(Beginning of Records)

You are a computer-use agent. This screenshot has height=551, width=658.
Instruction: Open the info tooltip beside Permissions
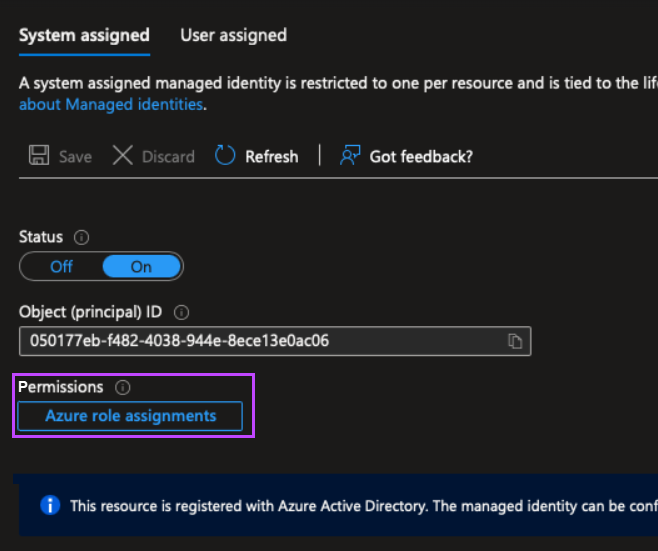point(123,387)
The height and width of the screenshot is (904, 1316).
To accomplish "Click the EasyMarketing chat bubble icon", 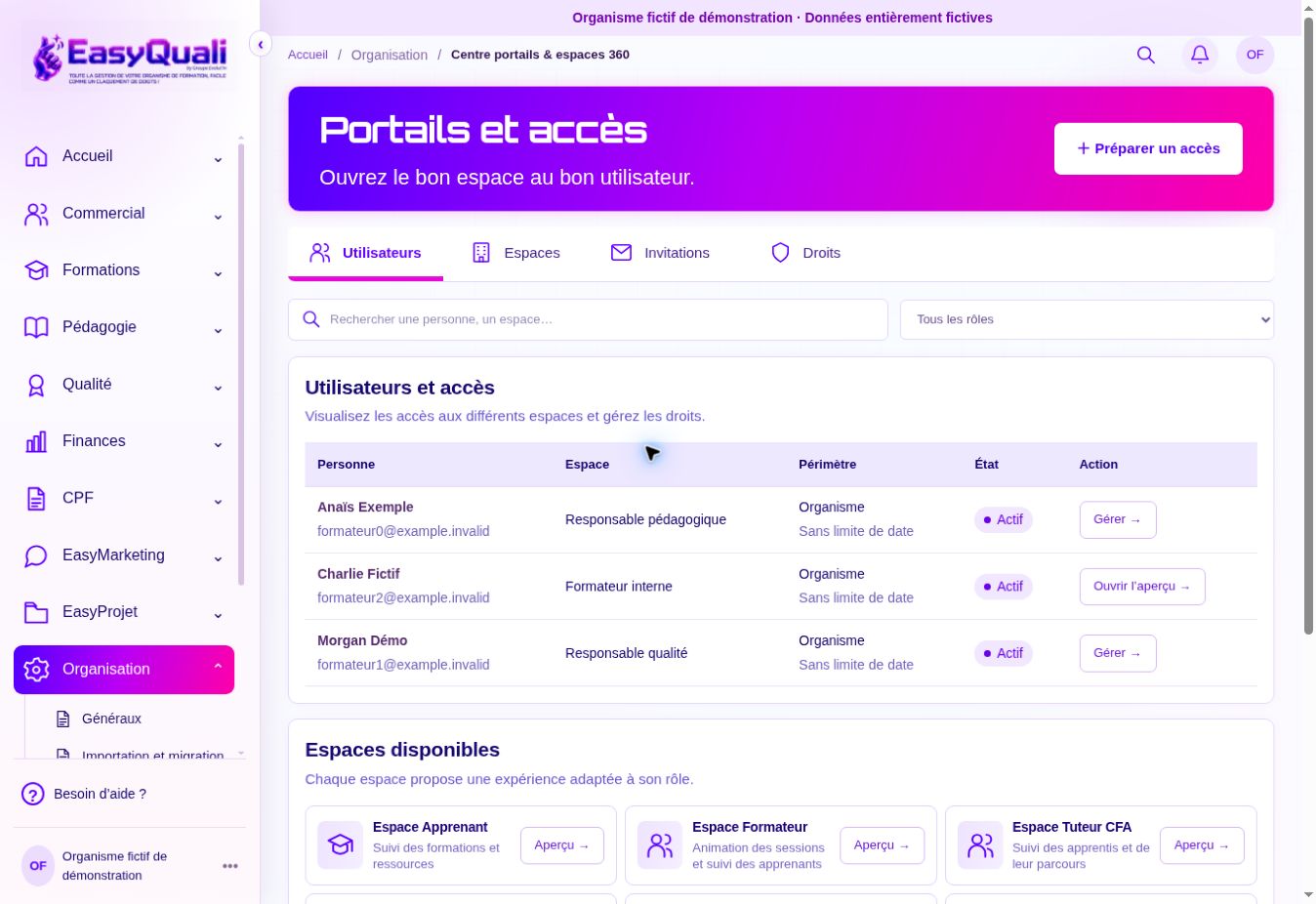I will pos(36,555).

(End of Records)

*Task description*
In the listing above, find each line with the word "width" and copy it out.

*The completed task*
You are a computer-use agent. This screenshot has height=551, width=658.
The height and width of the screenshot is (904, 1316).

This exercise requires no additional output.